» Written problem:
Pick up the mailing-list discussion about installing Fedora 30 from the Xfce live image and write the next part, starting after its last sentence.

Ed Greshko writes:
I just installed an F30 VM from Fedora-Xfce-Live-x86_64-30-1.2.iso
After install, the very first thing I did from a terminal was.
[egreshko@f30x ~]$ sudo authselect current
We trust you have received the usual lecture from the local System
Administrator. It usually boils down to these three things:
#1) Respect the privacy of others.
#2) Think before you type.
#3) With great power comes great responsibility.
[sudo] password for egreshko:
Profile ID: sssd
Enabled features:
- with-fingerprint
- with-silent-lastlog
It's surprising that sssd is the default, and not minimal.
and
[egreshko@f30x ~]$ ll /etc/nsswitch.conf
lrwxrwxrwx. 1 root root 29 Jul 19 09:52 /etc/nsswitch.conf ->
/etc/authselect/nsswitch.conf
When I installed from the Live image there was no such step as you've dimly
recalled.
Did you, by chance, not install from the Xfce live image but from the
Netinst image or Everything image?
No, that part I'm sure of. I loaded the live image onto a USB stick and
drove to the local computer shop (a dying breed) where the kid built the
Threadripper for me. I had him boot the Live image off the USB stick, it
did. Then I picked it up, took it home, and did the install off it.

» Supplied material:
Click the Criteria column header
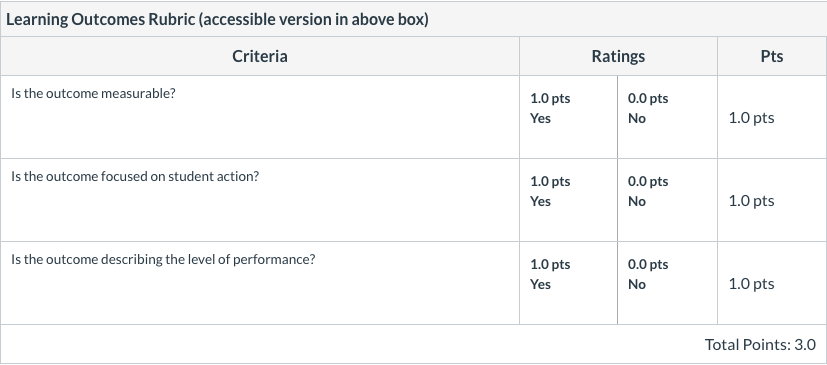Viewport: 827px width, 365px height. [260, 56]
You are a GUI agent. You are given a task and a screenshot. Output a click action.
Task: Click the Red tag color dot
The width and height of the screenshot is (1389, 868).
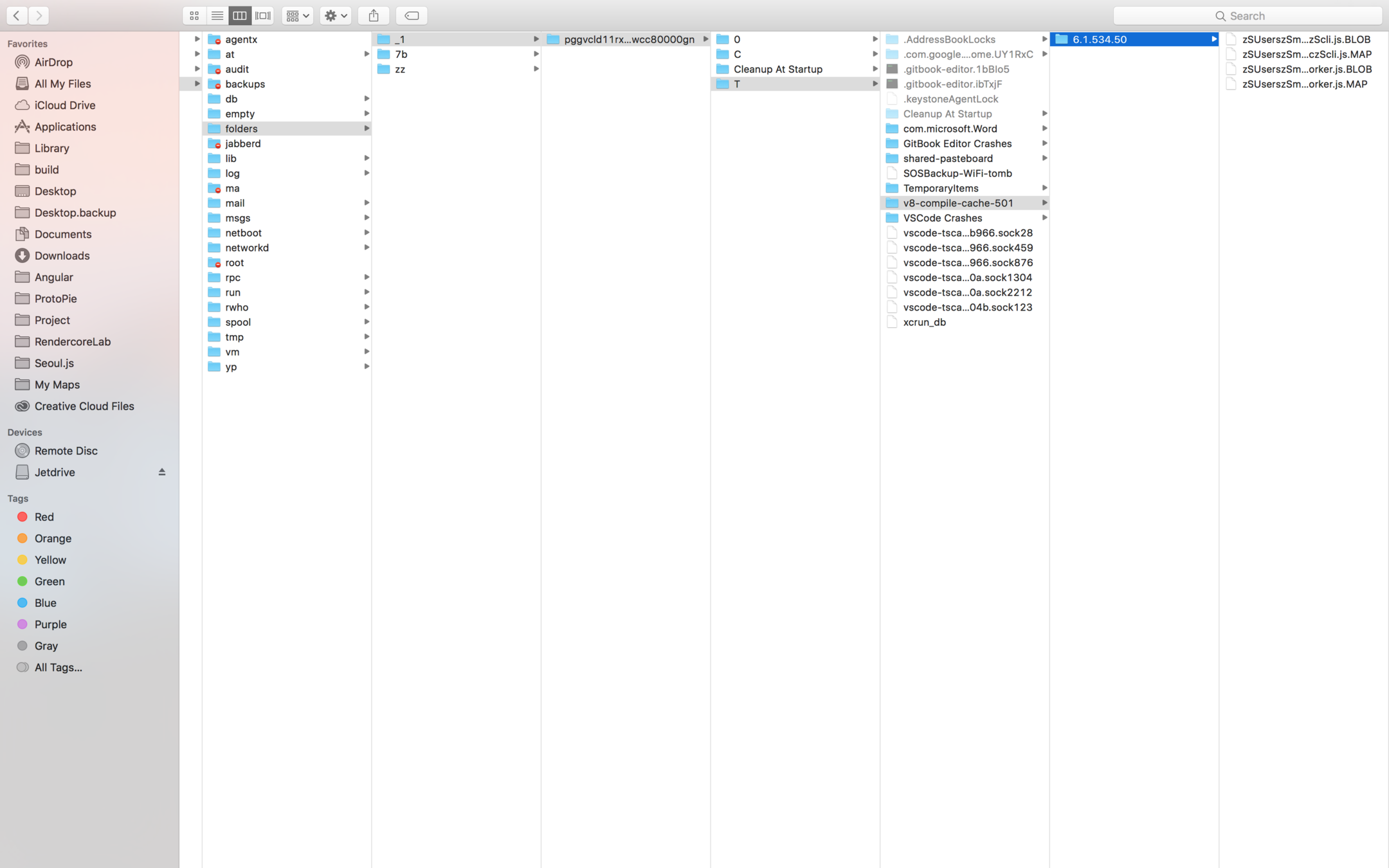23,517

---

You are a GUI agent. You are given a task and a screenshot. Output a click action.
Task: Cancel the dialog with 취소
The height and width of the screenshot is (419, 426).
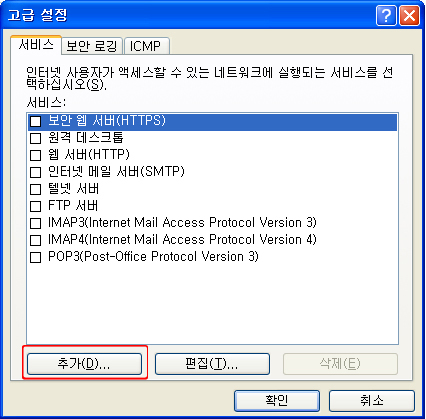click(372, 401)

» Exercise answer:
Now, here's the thing, on: 1) the machine where /var/lib/authselect is
mostly empty, and 2) on the one which initially had F30 installed off it:
[mrsam@thinkpad etc]$ ls -al nsswitch.conf
-rw-r--r--. 1 root root 1802 Jul 17 18:39 nsswitch.conf
Both machines had nsswitch.conf updated when I updated them last night,
installing the glibc update.
In the glibc rpm:
%verify(not md5 size mtime) %config(noreplace) /etc/nsswitch.conf
I found a handy-dandy table, here:
%verify(not md5 size mtime) %config(noreplace) /etc/nsswitch.conf
According to the table: when installing an rpm update which updates the
config file, if rpm thinks that the previous version's config file was not
edited/modified, it gets replaced by the file from the new version.
If you were to run "rpm -V glibc" even though the glibc-installed
nsswitch.conf was clobbered by the symlink, the %verify will result in it
not being reported as modified.
But what about when an update get installed? Does that mean that rpm will
also conclude that the existing config file is unchanged, and, according to
this table, will just replace the symlink with the file from the new rpm
version?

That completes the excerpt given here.